There was a time a decade or so ago where this sort of thing might have worked, but since then Asian cinema has come to terms with it's own urban mythology where everyone believed everybody else knew kung fu. In the context of our times it's no longer going to work unless you set out specifically to make a kung fu movie, and expecting an audience, foreign or domestic, to accept a serious cop thriller where every ten minutes sees somebody new sliced up or beaten in (an admittedly impressive) cartoon fashion. Actually, to use the word "cartoon" is a little harsh, as the skills on display here don't involve wire work at all, but it is pushing the envelope of believability a little to have so many characters quite so technically proficient in the art of unarmed maiming throughout the course of a fairly routine investigation.

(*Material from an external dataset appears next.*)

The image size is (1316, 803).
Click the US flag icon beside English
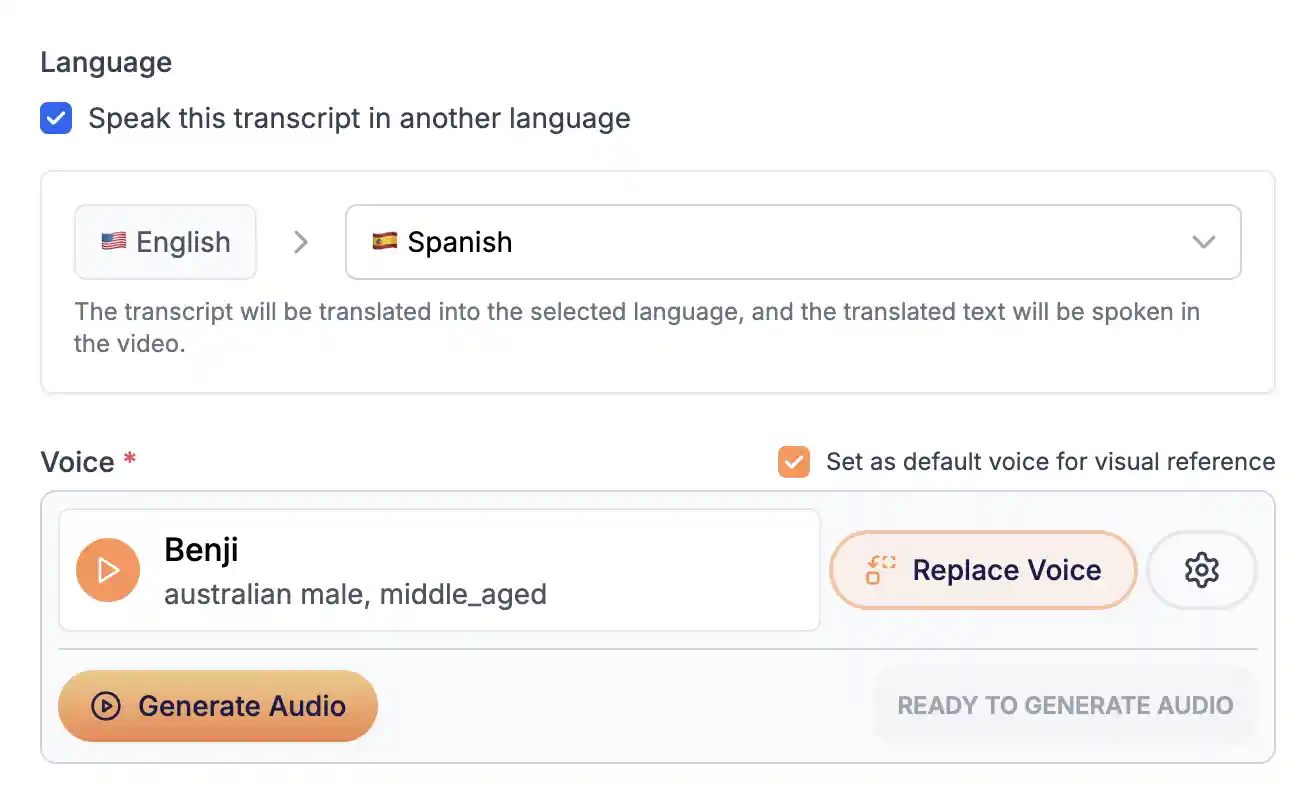(113, 242)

Rather wisely in this scenario, WIlson Yip has at least had the good sense to relinquish directorial reign to Donnie Yen during the fight sequences, the results of which speak for themselves. Yen has stated this represents the pinnacle of his craft, and sure enough if you remove the fight scenes from context and view them objectively you'll find some of the best dust-ups in recent memory. Sammo's age and size are as irrelevant to the action as Jar Jar Binks was to Episode 1, with the Big Man of Eastern action proving he's more than up to a top-flight hustle despite being at an age where he should probably be taking things a damn sight easier, and some of Yen's scenes (one alleyway encounter with a knife-wielding thug in particular) are nothing short of startling. Yes, he gets the signature three-hit flying kick in there, but that's all the choreographed complacency you'll bear witness to here. Chokes, slams, leg-locks and other such Western influences blend astonishingly well with your usual Oriental bitch-slapping antics, only at a speed and with a skill that genuinely impresses.

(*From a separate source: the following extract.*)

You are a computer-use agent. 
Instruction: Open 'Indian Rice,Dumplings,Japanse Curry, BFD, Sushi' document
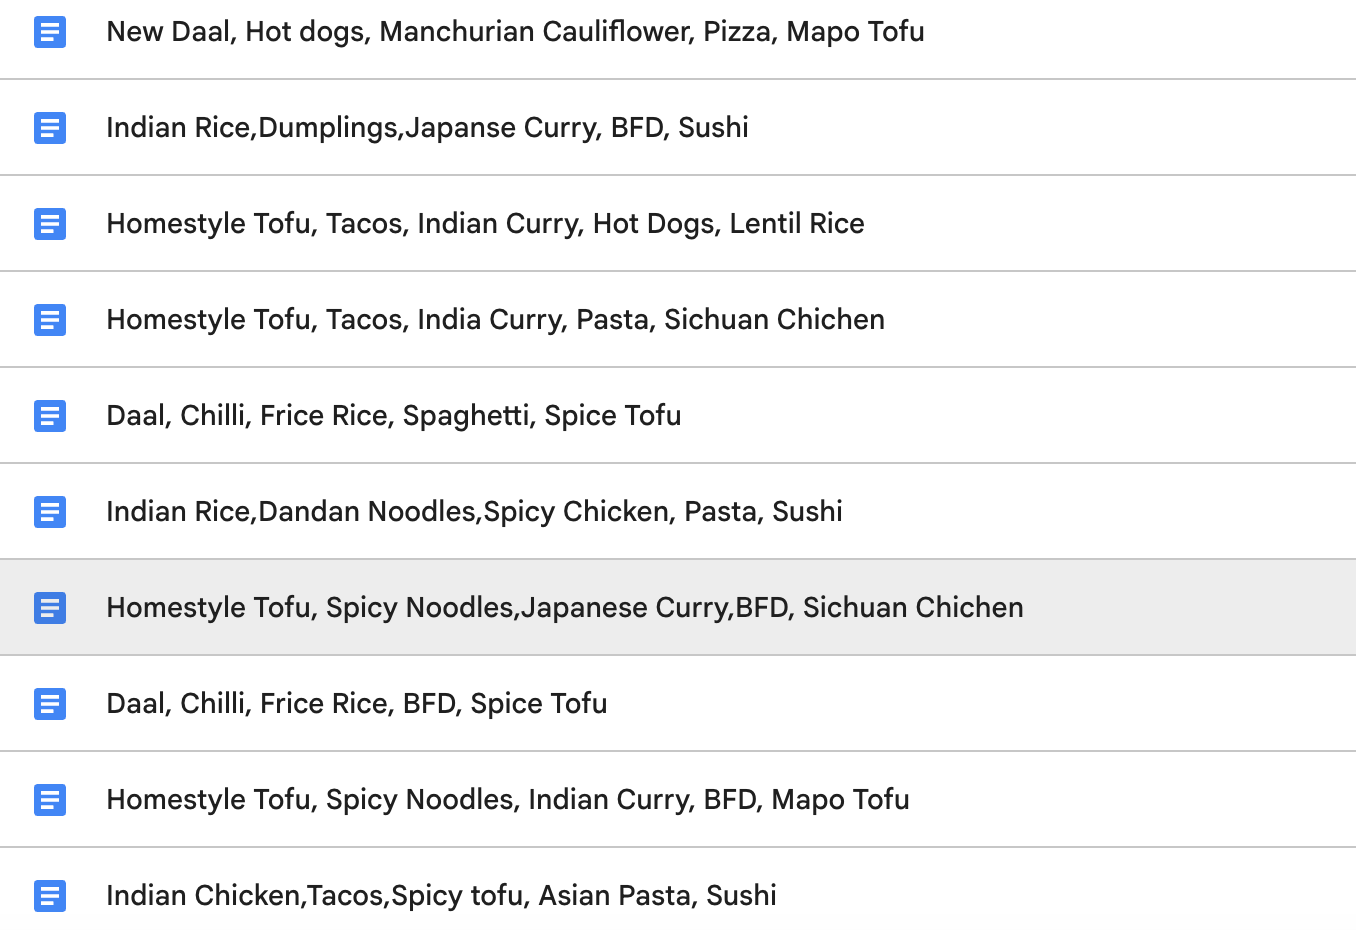coord(427,128)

In the end it's probably martial arts fans who will take more away from SPL than those in search of the next Infernal Affairs, but at least someone's approaching increasingly staid themes and story lines with a reasonably fresh perspective. The press ramble for this movie (and indeed the actual title) makes allusions to the nature of luck and fate as influenced by the stars, but for all intents and purposes this boils down to a suitably ironic twist to a minor shock ending. We're talking crunching heads here, not having our palms read, and what we end up with is ultimately a brave misfire, enough effort has obviously been expended on SPL to make it worth a look-in for genre fans. Points for trying.